Square’s Cash app, which facilitates payments among friends, recently gave some of its users the ability to buy and sell bitcoin, in a move that according to Sarah Friar, the company’s CFO and operations lead, was about Square’s innovation, not bitcoin’s validation, as the company…
Square’s Cash app, which facilitates payments among friends, recently gave some of its users the ability to buy and sell bitcoin, in a move that according to Sarah Friar, the company’s CFO and operations lead, was about Square’s innovation, not bitcoin’s validation, as the company listens carefully to its customers when new products are launched.
Square, which recently surpassed Venmo as one of the most downloaded financial apps due to its ease-of-use, saw its shares jump more than 4 percent when the move was discovered, as it signals bitcoin trading for mainstream traders. The app, however, currently doesn’t allow users to transact in the cryptocurrency, only buy, sell, and hodl it.
As reported by CCN the company’s CEO, Jack Dorsey, gave an interview with The Verge in which he recalled being asked by numerous people how to buy bitcoin, and stated that bitcoin could be especially popular with younger people using smartphones to make payments.
At the time, Credit Suisse analysts noted that the company is will positioned to allow cryptocurrency transactions at point of sale. According to CNBC, the institutions recently elaborated its comments, adding that Square can add millions in annual revenue by supporting the cryptocurrency.

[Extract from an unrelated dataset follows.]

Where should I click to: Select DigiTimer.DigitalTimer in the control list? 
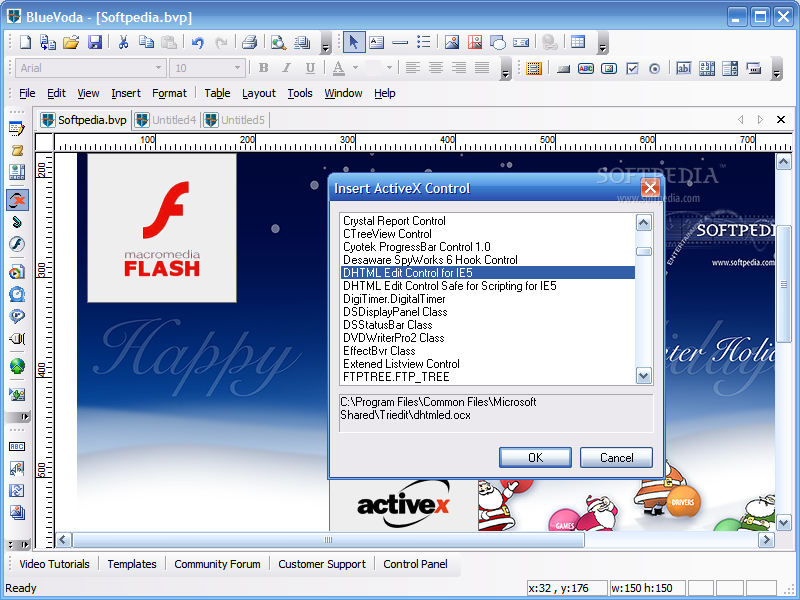coord(394,299)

Credit Suisse analyst Paul Chondra notably wrote that it may even prompt adoption by its competitors, citing PayPal as an example:
“While we are positive on Square’s strategy, to the extent it confers legitimacy on Bitcoin and prompts adoption by other providers (i.e., PayPal) the biggest beneficiary may be the crypto-asset industry,”
According to Credit Suisse’s estimates, Square can add 10 million bitcoin buyers over two years, taking Coinbase’s growth into account, which would drive its revenue up by $30 million. Furthermore, Chondra said the company may charge a 1.5 percent fee per transaction, and estimated that the average customer could spend about $200 a year in bitcoin.
At the end of his analysis, Chondra reiterated his neutral rating, but increased his price target for Square’s shares, from $31 to $37. At press time, Square’s shares were trading at $48.81, following a surge partly triggered by Chondra’s analysis and its bitcoin play.
On the other hand, bitcoin recently hit a new all-time high above $8,000 and some speculate it may soon reach $9,000. The cryptocurrency is currently trading at $8,188.16, according to data from CoinMarketCap. Notably, despite Chondra’s positive take on Square’s bitcoin move, Credit Suisse’s CEO, Tidjane Thiam, recently stated the cryptocurrency is the “very definition of a bubble.”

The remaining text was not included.